Spring Clean- time for a freshen up! For your mind.
Hello Mr or Mrs Inner Critic. You’d better be scared. Spring is coming!
January is a hard month, Christmas is over, no more tinsel, glitter and excuses to eat copious amounts of chocolate. All that lies ahead is colder weather, gloomier days and February. So why do we think it’s a good time to make resolutions? To force change on ourselves when our resolve may be at its lowest.
Surely now, Spring, this is the time.
We have the hope of summer ahead of us (and there is always hope for the British summer) and the world is slowly blossoming and blooming around us. Full of new life, buds bursting open, lambs bleating and frolicking in fields. Could it be anymore Keats out there!
So how do we challenge that mean little voice, how do we bring about a different way of thinking in our minds? The answer is slowly, with compassion and with the understanding that everything is a choice, and that choice may have different outcomes depending on the day, the time, whether we’ve had lunch! So we need to cut ourselves some slack.
The first thing perhaps to do would be to identify a couple of those critical phrases. They’ll be ones that make regular appearances in your life, popping in at inopportune moments. Try to notice when they pop in your head. Try to notice what you are doing. Maybe write them down in a little notebook or journal over a couple of days.
Let’s not get obsessed by it, it’s about noticing which ones seem to be the main culprits, because there will be ones, ones that scratch at your head, ones that seem to feel comfortable, settled.
So when you’ve had a little time, have a look, what’s the pattern? What’s going on here?
Let’s have an example, I always find it best when there is, because let’s face it we could be on totally separate pages at this point.
You’re at home and you’re just about to prepare a new dish for the family, something a little bit different. You’re feeling quite excited about it. You chop, you hum, your favourite tunes playing in the background. When you realise you haven’t got quite a vital ingredient.
‘You idiot!’ that little, mean voice says, ‘You idiot, how did you get this far without realising you haven’t got any (insert ingredient here). Typical of you, always unprepared, always getting it wrong.’ And so on and so forth. That mean little voice will just keep going, chipping away at your joy. Pulling you down. Over reacting.
Now this is the time when you could challenge that narrative, put a little truth into the situation.
Because lets face it, it’s not the end of the world you haven’t got the (insert ingredient here). It’s not a catastrophe, in fact there are many options. You could quickly nip to the shops, you could use something different, you could pop it in the fridge to be finished tomorrow, or you could laugh, roll you eyes and grab a pizza out the freezer.
You see it’s not the end of the world, and you are not a useless person. Just a human who made a human mistake, like everyone else does.

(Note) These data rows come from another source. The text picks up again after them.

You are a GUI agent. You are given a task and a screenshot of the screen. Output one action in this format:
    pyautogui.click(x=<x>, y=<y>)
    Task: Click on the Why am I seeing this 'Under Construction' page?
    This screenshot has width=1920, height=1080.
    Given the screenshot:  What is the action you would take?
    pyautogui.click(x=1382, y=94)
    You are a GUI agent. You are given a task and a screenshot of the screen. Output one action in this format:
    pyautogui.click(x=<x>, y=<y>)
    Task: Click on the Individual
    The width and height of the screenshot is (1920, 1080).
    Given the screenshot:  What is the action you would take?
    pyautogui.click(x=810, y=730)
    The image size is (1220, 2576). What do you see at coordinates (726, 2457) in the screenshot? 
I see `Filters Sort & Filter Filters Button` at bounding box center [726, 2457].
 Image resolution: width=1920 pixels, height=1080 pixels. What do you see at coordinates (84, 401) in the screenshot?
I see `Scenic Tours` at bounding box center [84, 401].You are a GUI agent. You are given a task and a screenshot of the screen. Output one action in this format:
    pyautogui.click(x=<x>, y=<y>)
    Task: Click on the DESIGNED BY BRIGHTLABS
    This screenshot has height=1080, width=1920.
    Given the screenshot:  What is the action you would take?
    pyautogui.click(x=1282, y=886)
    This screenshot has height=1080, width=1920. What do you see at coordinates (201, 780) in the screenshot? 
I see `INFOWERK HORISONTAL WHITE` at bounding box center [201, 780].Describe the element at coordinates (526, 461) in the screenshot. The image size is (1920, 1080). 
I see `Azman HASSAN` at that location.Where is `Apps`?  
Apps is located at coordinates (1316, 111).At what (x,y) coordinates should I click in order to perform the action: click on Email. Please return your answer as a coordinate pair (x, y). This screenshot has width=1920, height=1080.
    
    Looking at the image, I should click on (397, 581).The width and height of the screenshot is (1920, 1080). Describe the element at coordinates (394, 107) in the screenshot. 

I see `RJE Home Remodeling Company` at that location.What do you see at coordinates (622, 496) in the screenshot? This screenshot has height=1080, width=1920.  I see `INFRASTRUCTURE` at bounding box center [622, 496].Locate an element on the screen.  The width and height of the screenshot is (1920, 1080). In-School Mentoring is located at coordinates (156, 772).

This moment doesn’t define you, it doesn’t make you a failure in your whole life. It doesn’t even make you a failure in this task! And if you were chatting to your friend you would be saying all of this to them, so why are you being so hard on yourself?
Challenge that voice, tell it to quieten down, replace the narrative going on in your head. Tell it to shut up!
It will take time and practice, it’s had free reign for a long time. Be kind to yourself, be compassionate, allow for days when the voice is too noisy. Allow for days when you feel disheartened, but every time you challenge it, every time you replace those words with kinder ones, it shrinks. Sometimes a tiny amount, sometimes a lot. Until it’s barely a whisper on some days, and perhaps blinks out of existence on others.
So spring clean your mind, throw out all the old fusty stuff, and start this spring with fresh wonder and awe of you!